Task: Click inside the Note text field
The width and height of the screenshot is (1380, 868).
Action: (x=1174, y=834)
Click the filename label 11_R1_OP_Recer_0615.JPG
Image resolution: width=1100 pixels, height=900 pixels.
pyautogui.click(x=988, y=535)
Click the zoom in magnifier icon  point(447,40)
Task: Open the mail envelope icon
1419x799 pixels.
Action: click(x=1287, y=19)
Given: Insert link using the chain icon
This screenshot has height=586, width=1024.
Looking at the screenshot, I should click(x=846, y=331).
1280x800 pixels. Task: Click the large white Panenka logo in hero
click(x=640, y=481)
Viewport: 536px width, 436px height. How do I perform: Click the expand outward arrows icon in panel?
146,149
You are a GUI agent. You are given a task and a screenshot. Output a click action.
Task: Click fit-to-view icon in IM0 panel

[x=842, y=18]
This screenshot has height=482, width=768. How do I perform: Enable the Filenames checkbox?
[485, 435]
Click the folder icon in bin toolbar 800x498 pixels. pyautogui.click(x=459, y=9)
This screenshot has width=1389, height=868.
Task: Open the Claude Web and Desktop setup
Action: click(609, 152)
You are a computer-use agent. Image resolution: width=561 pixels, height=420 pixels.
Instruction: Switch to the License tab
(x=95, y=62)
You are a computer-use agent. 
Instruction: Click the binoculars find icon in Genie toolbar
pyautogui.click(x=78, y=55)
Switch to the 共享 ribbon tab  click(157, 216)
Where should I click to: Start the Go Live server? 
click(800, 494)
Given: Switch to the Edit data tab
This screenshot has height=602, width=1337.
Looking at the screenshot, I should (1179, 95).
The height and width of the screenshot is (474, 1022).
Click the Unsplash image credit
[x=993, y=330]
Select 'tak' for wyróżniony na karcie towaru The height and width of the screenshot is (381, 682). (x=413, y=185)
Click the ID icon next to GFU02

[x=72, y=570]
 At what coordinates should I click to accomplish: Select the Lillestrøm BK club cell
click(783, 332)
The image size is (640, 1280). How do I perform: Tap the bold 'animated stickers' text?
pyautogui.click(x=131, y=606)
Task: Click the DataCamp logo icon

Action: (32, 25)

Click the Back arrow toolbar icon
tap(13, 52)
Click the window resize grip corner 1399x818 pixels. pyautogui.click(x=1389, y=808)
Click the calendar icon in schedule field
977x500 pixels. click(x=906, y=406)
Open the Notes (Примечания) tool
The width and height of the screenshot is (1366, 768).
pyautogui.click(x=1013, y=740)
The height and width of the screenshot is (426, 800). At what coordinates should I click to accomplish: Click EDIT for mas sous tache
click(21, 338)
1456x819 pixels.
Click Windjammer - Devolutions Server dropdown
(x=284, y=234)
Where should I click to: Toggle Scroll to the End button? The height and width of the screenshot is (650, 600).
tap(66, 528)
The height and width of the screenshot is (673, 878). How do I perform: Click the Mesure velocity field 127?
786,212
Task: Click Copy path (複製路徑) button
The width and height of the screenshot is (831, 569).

● Problem statement
Each line above is to be repeated exactly.

● Answer to the exercise
Task: Click inside the Note text field
The width and height of the screenshot is (1380, 868).
Action: (x=1174, y=834)
Click the filename label 11_R1_OP_Recer_0615.JPG
Image resolution: width=1100 pixels, height=900 pixels.
pyautogui.click(x=988, y=535)
Click the zoom in magnifier icon  point(447,40)
Task: Open the mail envelope icon
1419x799 pixels.
Action: click(x=1287, y=19)
Given: Insert link using the chain icon
This screenshot has height=586, width=1024.
Looking at the screenshot, I should click(x=846, y=331).
1280x800 pixels. Task: Click the large white Panenka logo in hero
click(x=640, y=481)
Viewport: 536px width, 436px height. How do I perform: Click the expand outward arrows icon in panel?
146,149
You are a GUI agent. You are given a task and a screenshot. Output a click action.
Task: Click fit-to-view icon in IM0 panel

[x=842, y=18]
This screenshot has height=482, width=768. How do I perform: Enable the Filenames checkbox?
[485, 435]
Click the folder icon in bin toolbar 800x498 pixels. pyautogui.click(x=459, y=9)
This screenshot has width=1389, height=868.
Task: Open the Claude Web and Desktop setup
Action: click(609, 152)
You are a computer-use agent. Image resolution: width=561 pixels, height=420 pixels.
Instruction: Switch to the License tab
(x=95, y=62)
You are a computer-use agent. 
Instruction: Click the binoculars find icon in Genie toolbar
pyautogui.click(x=78, y=55)
Switch to the 共享 ribbon tab  click(157, 216)
Where should I click to: Start the Go Live server? 
click(800, 494)
Given: Switch to the Edit data tab
This screenshot has height=602, width=1337.
Looking at the screenshot, I should (1179, 95).
The height and width of the screenshot is (474, 1022).
Click the Unsplash image credit
[x=993, y=330]
Select 'tak' for wyróżniony na karcie towaru The height and width of the screenshot is (381, 682). (x=413, y=185)
Click the ID icon next to GFU02

[x=72, y=570]
 At what coordinates should I click to accomplish: Select the Lillestrøm BK club cell
click(783, 332)
The image size is (640, 1280). How do I perform: Tap the bold 'animated stickers' text?
pyautogui.click(x=131, y=606)
Task: Click the DataCamp logo icon

Action: (32, 25)

Click the Back arrow toolbar icon
tap(13, 52)
Click the window resize grip corner 1399x818 pixels. pyautogui.click(x=1389, y=808)
Click the calendar icon in schedule field
977x500 pixels. click(x=906, y=406)
Open the Notes (Примечания) tool
The width and height of the screenshot is (1366, 768).
pyautogui.click(x=1013, y=740)
The height and width of the screenshot is (426, 800). At what coordinates should I click to accomplish: Click EDIT for mas sous tache
click(21, 338)
1456x819 pixels.
Click Windjammer - Devolutions Server dropdown
(x=284, y=234)
Where should I click to: Toggle Scroll to the End button? The height and width of the screenshot is (650, 600).
tap(66, 528)
The height and width of the screenshot is (673, 878). How do I perform: Click the Mesure velocity field 127?
786,212
Task: Click Copy path (複製路徑) button
The width and height of the screenshot is (831, 569).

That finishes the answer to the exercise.